# Problem
Copy every line of the items below word for word, omitting the pictures.

# Data for this task
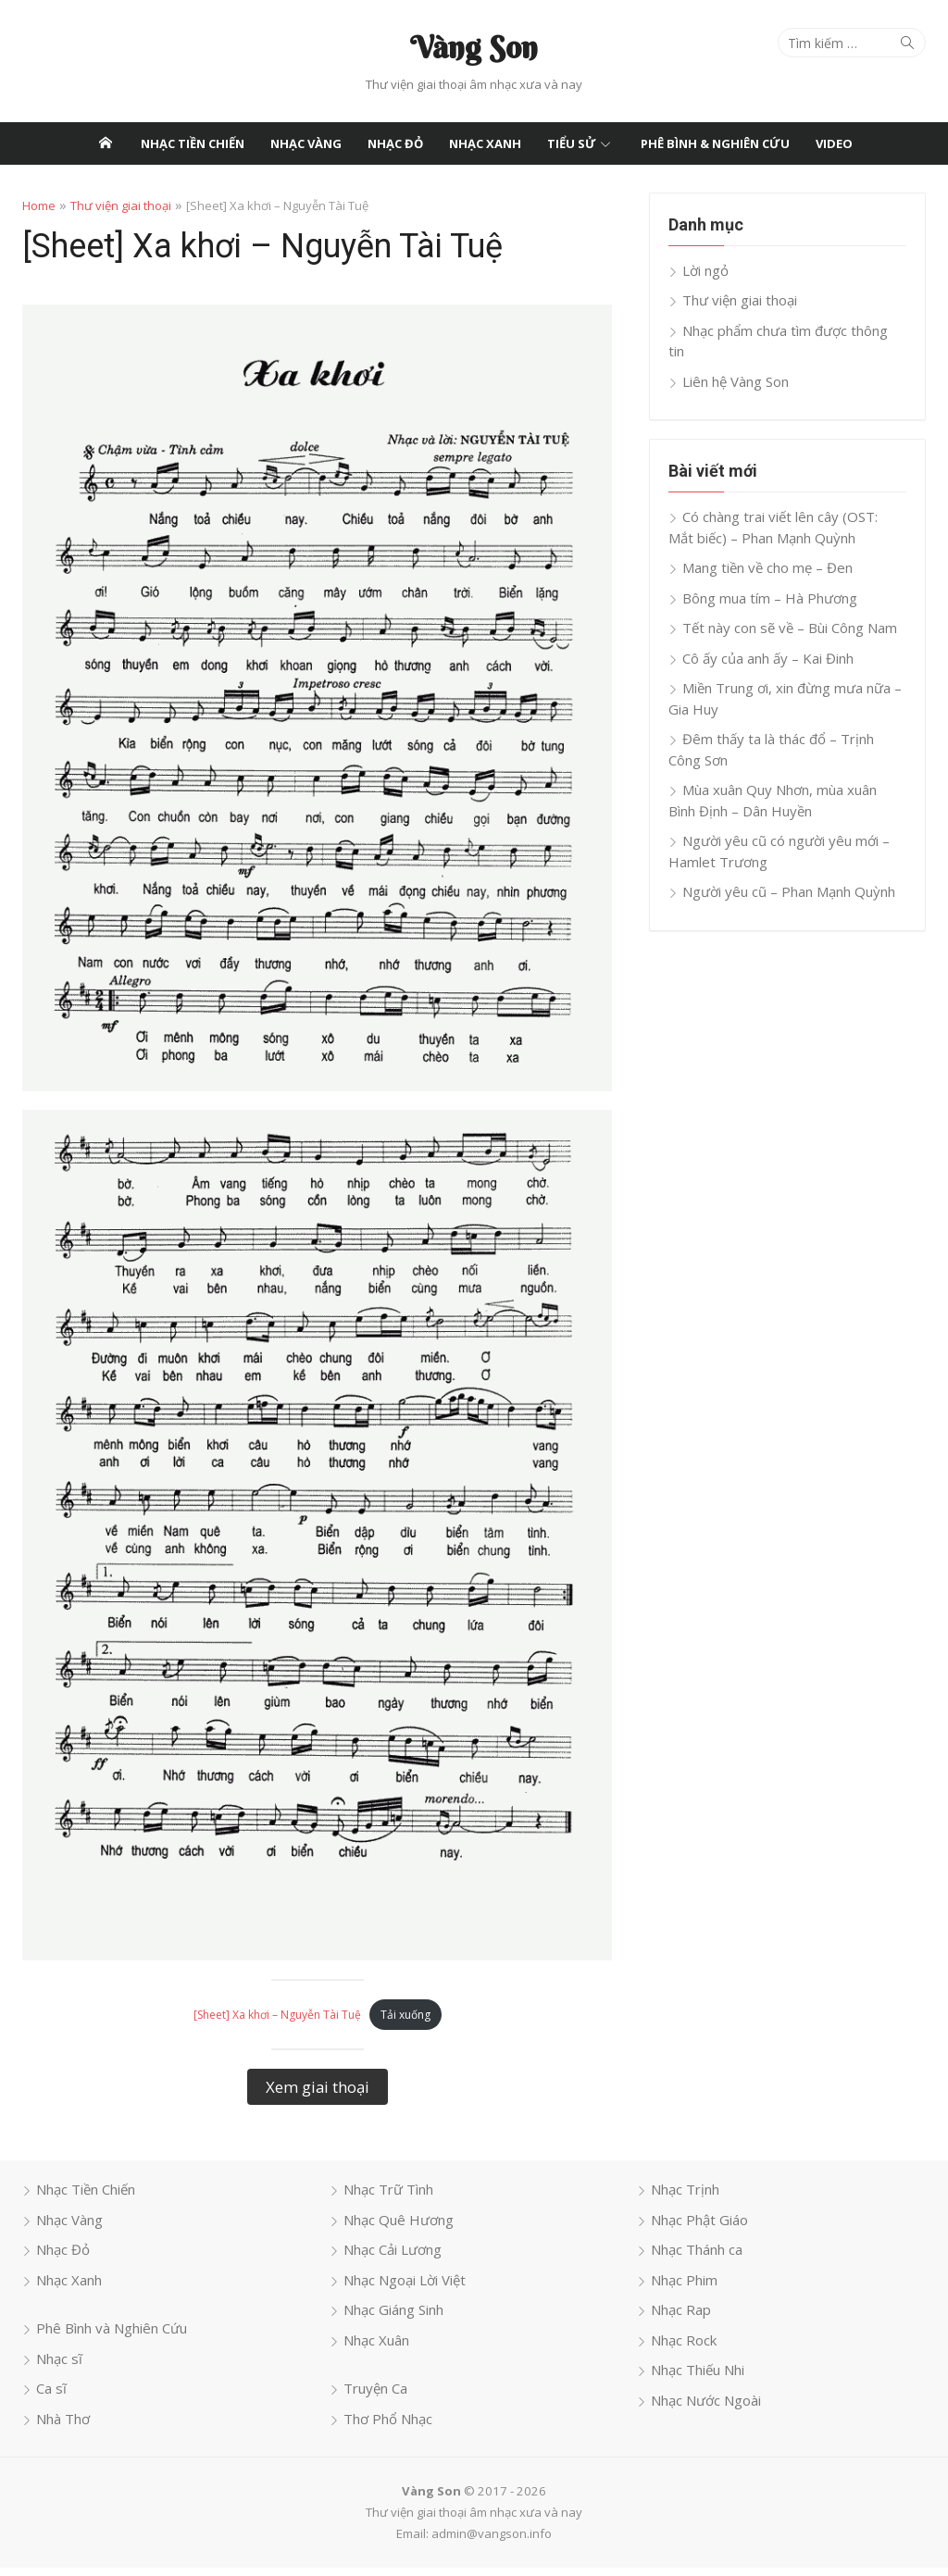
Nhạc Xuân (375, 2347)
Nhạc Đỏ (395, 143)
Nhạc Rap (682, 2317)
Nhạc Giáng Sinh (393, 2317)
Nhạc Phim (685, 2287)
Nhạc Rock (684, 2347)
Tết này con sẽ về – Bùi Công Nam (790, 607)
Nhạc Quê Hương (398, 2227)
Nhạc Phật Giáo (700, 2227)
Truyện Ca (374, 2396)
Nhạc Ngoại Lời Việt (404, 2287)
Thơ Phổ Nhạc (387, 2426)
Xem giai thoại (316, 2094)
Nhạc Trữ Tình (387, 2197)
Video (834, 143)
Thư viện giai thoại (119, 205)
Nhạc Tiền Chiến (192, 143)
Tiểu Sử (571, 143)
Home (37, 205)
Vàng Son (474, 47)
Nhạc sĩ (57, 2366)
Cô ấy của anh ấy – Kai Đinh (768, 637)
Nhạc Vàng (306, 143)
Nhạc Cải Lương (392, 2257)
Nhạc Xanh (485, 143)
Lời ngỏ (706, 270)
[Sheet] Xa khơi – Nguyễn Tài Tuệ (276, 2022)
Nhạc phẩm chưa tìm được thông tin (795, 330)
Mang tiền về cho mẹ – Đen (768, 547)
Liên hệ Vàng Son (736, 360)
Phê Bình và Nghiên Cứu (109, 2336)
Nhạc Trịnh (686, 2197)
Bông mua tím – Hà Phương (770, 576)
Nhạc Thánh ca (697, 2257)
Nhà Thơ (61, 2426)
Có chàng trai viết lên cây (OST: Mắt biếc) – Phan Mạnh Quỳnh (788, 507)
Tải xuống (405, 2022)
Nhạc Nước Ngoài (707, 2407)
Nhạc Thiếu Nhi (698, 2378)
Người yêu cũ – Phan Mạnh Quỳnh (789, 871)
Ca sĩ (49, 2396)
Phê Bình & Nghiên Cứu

# Result below
Nhạc Xuân (375, 2347)
Nhạc Đỏ (395, 143)
Nhạc Rap (682, 2317)
Nhạc Giáng Sinh (393, 2317)
Nhạc Phim (685, 2287)
Nhạc Rock (684, 2347)
Tết này con sẽ về – Bùi Công Nam (790, 607)
Nhạc Quê Hương (398, 2227)
Nhạc Phật Giáo (700, 2227)
Truyện Ca (374, 2396)
Nhạc Ngoại Lời Việt (404, 2287)
Thơ Phổ Nhạc (387, 2426)
Xem giai thoại (316, 2094)
Nhạc Trữ Tình (387, 2197)
Video (834, 143)
Thư viện giai thoại (119, 205)
Nhạc Tiền Chiến (192, 143)
Tiểu Sử (571, 143)
Home (37, 205)
Vàng Son (474, 47)
Nhạc sĩ (57, 2366)
Cô ấy của anh ấy – Kai Đinh (768, 637)
Nhạc Vàng (306, 143)
Nhạc Cải Lương (392, 2257)
Nhạc Xanh (485, 143)
Lời ngỏ (706, 270)
[Sheet] Xa khơi – Nguyễn Tài Tuệ (276, 2022)
Nhạc phẩm chưa tìm được thông tin (795, 330)
Mang tiền về cho mẹ – Đen (768, 547)
Liên hệ Vàng Son (736, 360)
Phê Bình và Nghiên Cứu (109, 2336)
Nhạc Trịnh (686, 2197)
Bông mua tím – Hà Phương (770, 576)
Nhạc Thánh ca (697, 2257)
Nhà Thơ (61, 2426)
Có chàng trai viết lên cây (OST: Mắt biếc) – Phan Mạnh Quỳnh (788, 507)
Tải xuống (405, 2022)
Nhạc Nước Ngoài (707, 2407)
Nhạc Thiếu Nhi (698, 2378)
Người yêu cũ – Phan Mạnh Quỳnh (789, 871)
Ca sĩ (49, 2396)
Phê Bình & Nghiên Cứu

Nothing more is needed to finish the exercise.